- **DOCUMENT EXCERPT**:
+++

The stakes are high. According to national estimates, more than nine in 10 car crashes in the United States happen because of human error. In Colorado, first responders see an average of two traffic-related deaths per day.
"We believe we can bring that number down to zero," Fifer said.
As a two-term city council member in the Denver suburb of Arvada and vice chair of the Denver Regional Council of City Governments, Fifer has long argued that technology can radically improve local and state infrastructure. At a conference, a CDOT official heard Fifer describing his vision for connected, intelligent roadways -- what he refers to broadly as highway automation -- and offered him a job.
"I negotiated my pay cut and jumped on over," Fifer said. He now serves as manager of infrastructure and business development in CDOT's transportation systems and technology branch, which he described as the department's "mini-telecommunications arm."
Fifer's team plans, builds, operates and maintains network infrastructure throughout the state, ranging from fiber optic cabling and network gear to intelligent transportation system devices -- such as analytical roadside cameras, smart traffic signals and highway message boards.
"The devices we're deploying on fiber now will all support connected, autonomous vehicles technology," he said.
Autonomous vehicles technology in action
A six-seat autonomous shuttle, called EZ10, has started operating along a short, fixed route between a Denver commuter rail station and a bus station near the city's designated smart-city testing ground, Peña Station Next. The vehicle uses hardware and software from French autonomous vehicle company EasyMile and operates at around 15 mph.
Vehicle-to-infrastructure ecosystem supports connected cars
Although self-driving cars have yet to take American roadways by storm, Fifer pointed out that many new vehicles today boast a significant degree of automation, with features like adaptive cruise control, lane-departure correction, obstacle detection and collision avoidance. And a growing number of models -- from manufacturers like Tesla, Cadillac and Audi -- can already communicate with smart infrastructure and each other.

+++

- **SET TASKS**:
• 1. In the excerpt on Colorado highway automation, at roughly what speed does the EZ10 shuttle operate?
• 2. Which automation features does the excerpt on Colorado highway automation say many new vehicles already have?
• 3. Pick up the excerpt on Colorado highway automation after its final sentence and keep writing.
The data has nothing to do with the excerpt on Colorado highway automation.

- **COLLECTED MATERIAL**:
+++

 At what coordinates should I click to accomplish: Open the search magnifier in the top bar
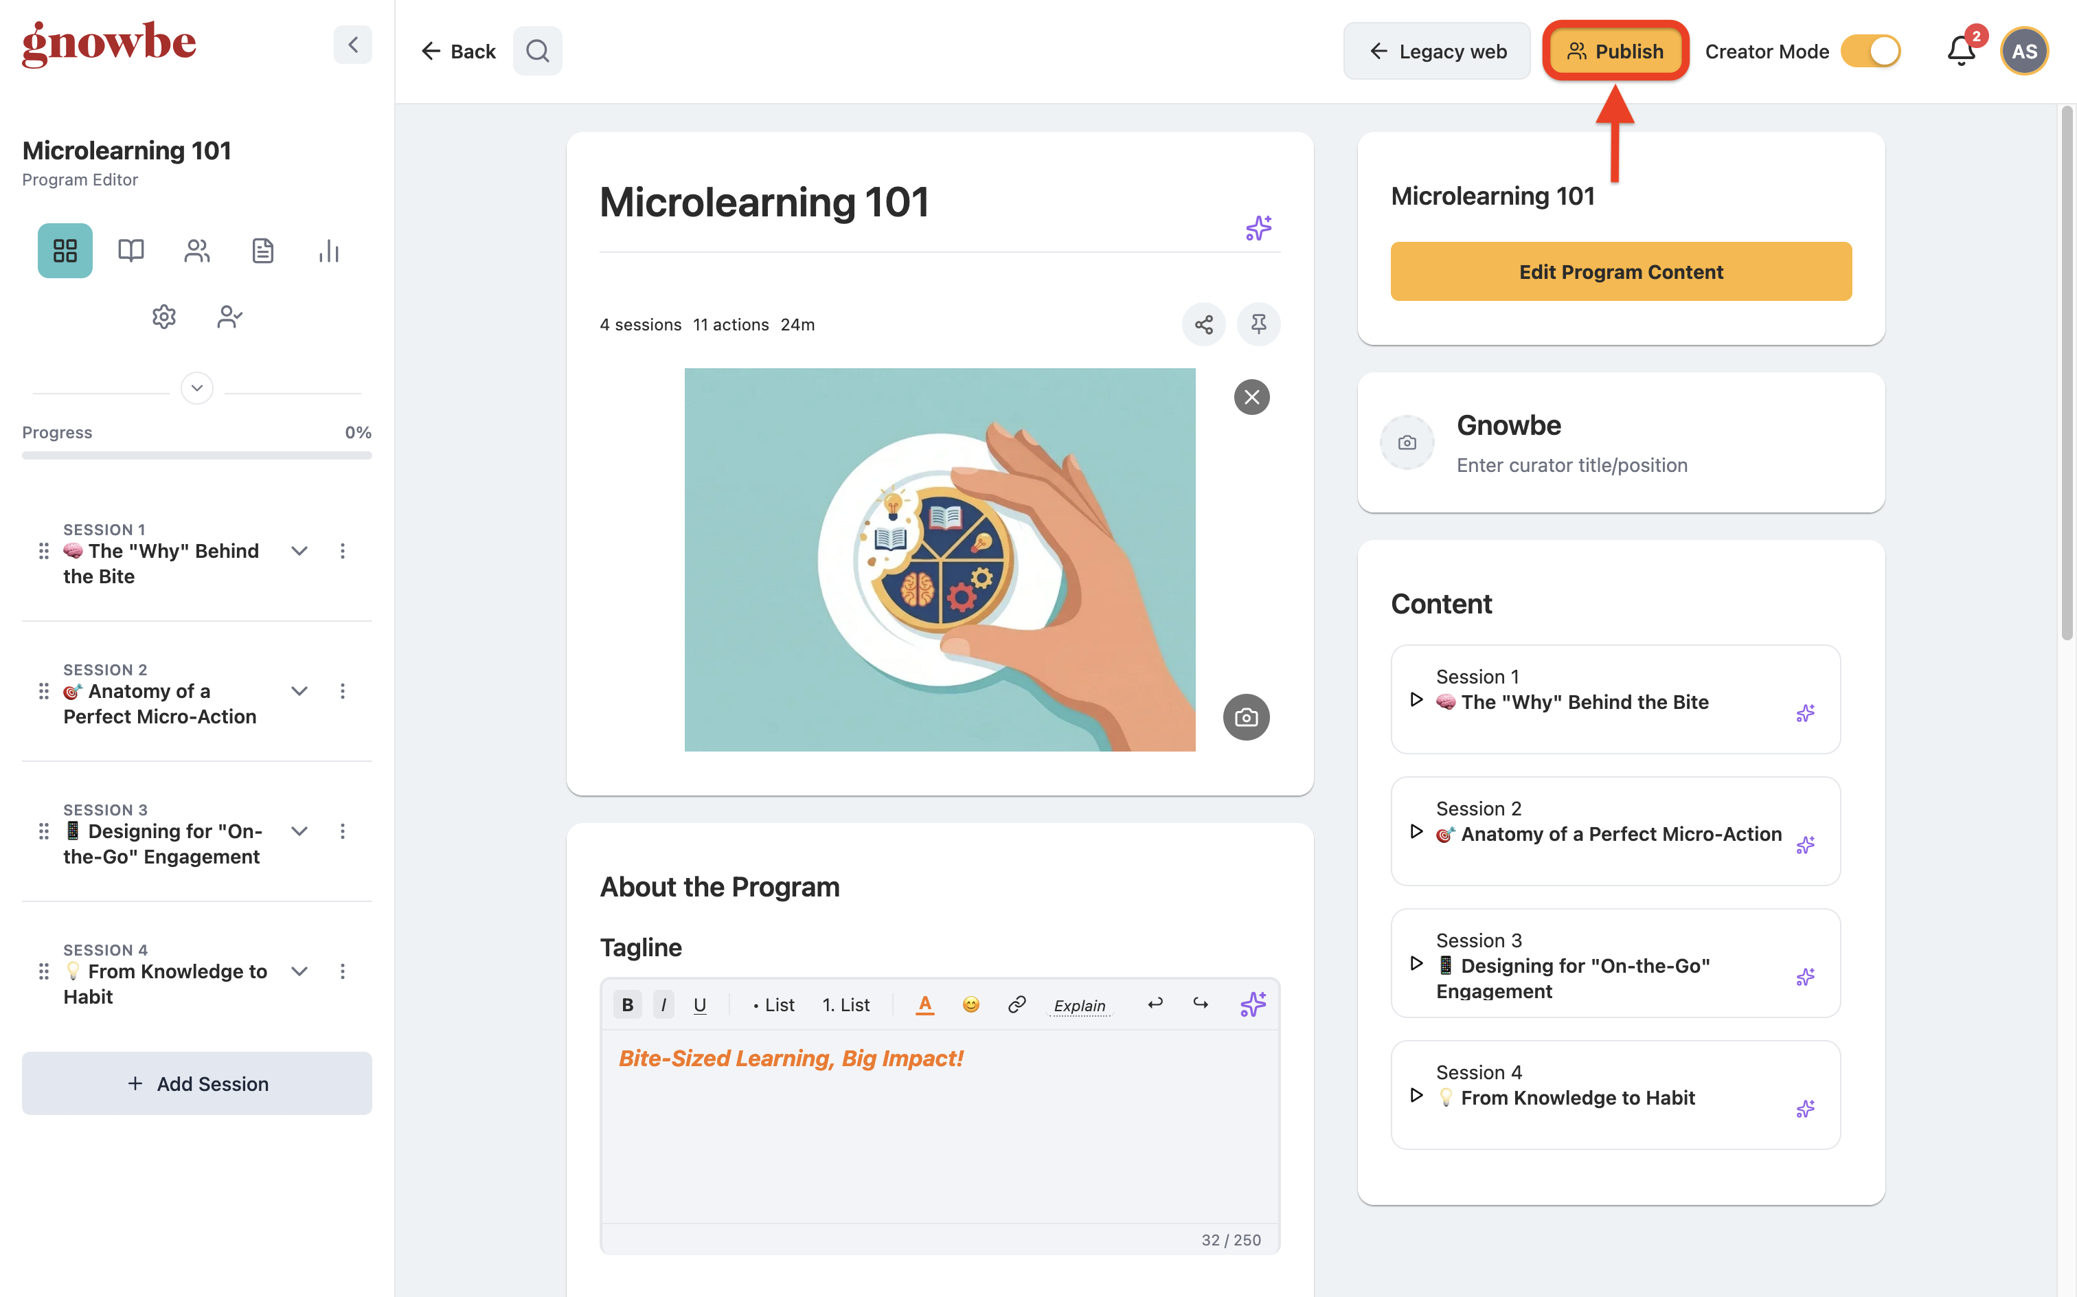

+++

- **THE ANSWERS**:
• 1. Around 15 mph.

• 2. Adaptive cruise control, lane-departure correction, obstacle detection and collision avoidance.

• 3.
Denver was one of the first U.S. cities to test Audi's Traffic Light Information connected cars application, enabling traffic lights to share real-time signal phase and timing data with select models via the cars' built-in 4G LTE connectivity.
"On your dashboard, you can see how long that light is going to stay green, or if it's red, when it will turn green," Fifer said.
"We want to have technology on the road that will eventually detect if a car is running a red light and make all the other cars stop to prevent a T-bone accident from happening," Fifer said.
Drivers of eligible Audi models must subscribe to the manufacturer's Connect Prime service to see time-to-green information at connected intersections. On the infrastructure side, however, the technology is vendor-agnostic -- any V2I-enabled vehicle with a 4G LTE connection could theoretically communicate with the smart traffic lights, regardless of make or model. CDOT also plans to deploy V2I infrastructure that communicates via dedicated short-range communication protocol, the main alternative to 4G LTE.
Fifer predicted that, by 2022, the vast majority of new cars will possess V2I and vehicle-to-vehicle capabilities, while drivers of older models can add them by affixing puck-like IoT devices to their dashboards. CDOT's infrastructure will ultimately need to support as many as 4 million connected cars at any given time, Fifer said, adding up to a massive amount of data.
"A typical vehicle coming off the assembly line today has seven separate local area networks bundled up in its walls," he said. "These vehicles are going to give us millions and millions of messages per second."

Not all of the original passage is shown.